Extracted text –
────────────────

May saw a modest net inflow of foreign investment into SA bonds (R5.9bn) but a more substantial sell-off of SA’s equities (-R7.1bn). But the net outflow failed to dampen rand strength, most likely thanks to strong commodity exports.
The rand reached R13.73/USD today. It's likely to average R14.05/USD this month, and potentially R14.15/USD this quarter. The strongly supportive global monetary policy environment is also benefiting the domestic currency, as are SA’s interest rate differentials.
The differential between the yield on the ten-year US treasury and SA’s ten-year bond has widened to 7.67% from close to 6.00% in 2018, making SA bonds attractive to foreign investors, although this spread has been narrowing this year. At the start of 2021, the spread between the US and SA ten-year yields was at 8.00% and has gradually worked down to 7.67% currently, with global financial markets also in yield-seeking (risk-on) mode.
The rand has been sensitive to market expectations on US interest rates and yields, with some inter-day and inter-week volatility, but this has been relatively mild, with the global risk-taking environment a supportive backdrop for both the commodity boom and EM assets.
US yields may see some further lift this year if inflationary concerns worry markets materially again, with the US not expected to keep interest rates on hold indefinitely, and the strength of commodity prices and other supply-side pressures causing some concern.
While the US has seen very substantial fiscal stimulation, with the stimulus cheques US households have been receiving supporting economic activity, the pressure is essentially supply-side in nature with limited true demand-side price pressures. But as wages rise and unemployment winds down, higher demand could trigger the US Federal Reserve to raise interest rates to counter inflation. This is not expected in the immediate future, however, and the rand is therefore on track to retain its strength this quarter.

────────────────

Work to complete –
A: Answer the following from the passage on the rand.
(i) How large was the net inflow of foreign investment into SA bonds in May?
(ii) What level did the rand reach today?
(iii) What was the spread between the US and SA ten-year yields at the start of 2021?
B: Reproduce the part of the passage on the rand starting at "The rand has" and ending at "and EM assets.", swapping in "fairly contained" for "relatively mild".

Information provided –

────────────────

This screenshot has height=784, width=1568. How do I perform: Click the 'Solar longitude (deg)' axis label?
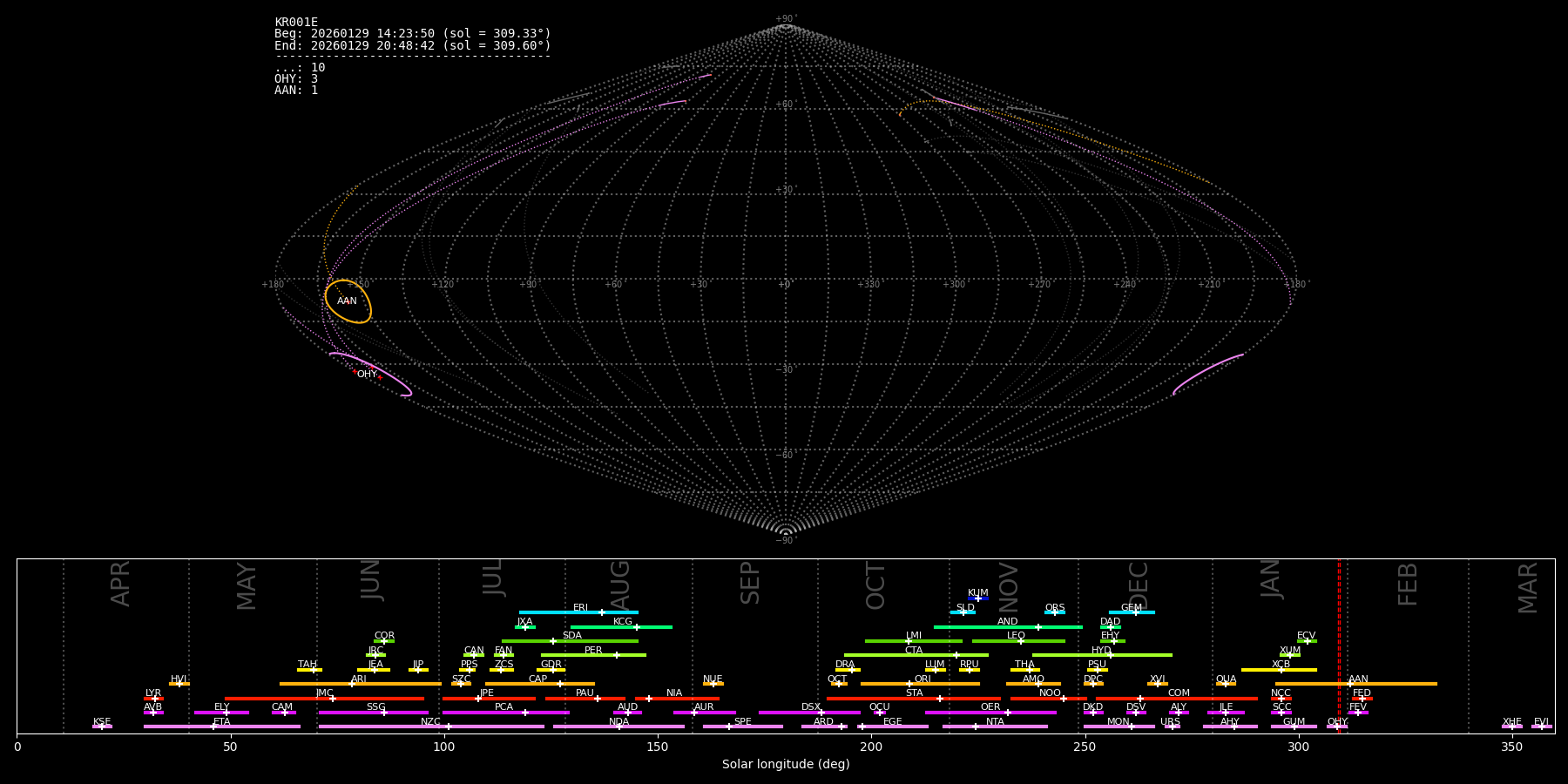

────────────────

Numbered answers –
A:
(i) R5.9bn
(ii) R13.73/USD
(iii) 8.00%

B:
The rand has been sensitive to market expectations on US interest rates and yields, with some inter-day and inter-week volatility, but this has been fairly contained, with the global risk-taking environment a supportive backdrop for both the commodity boom and EM assets.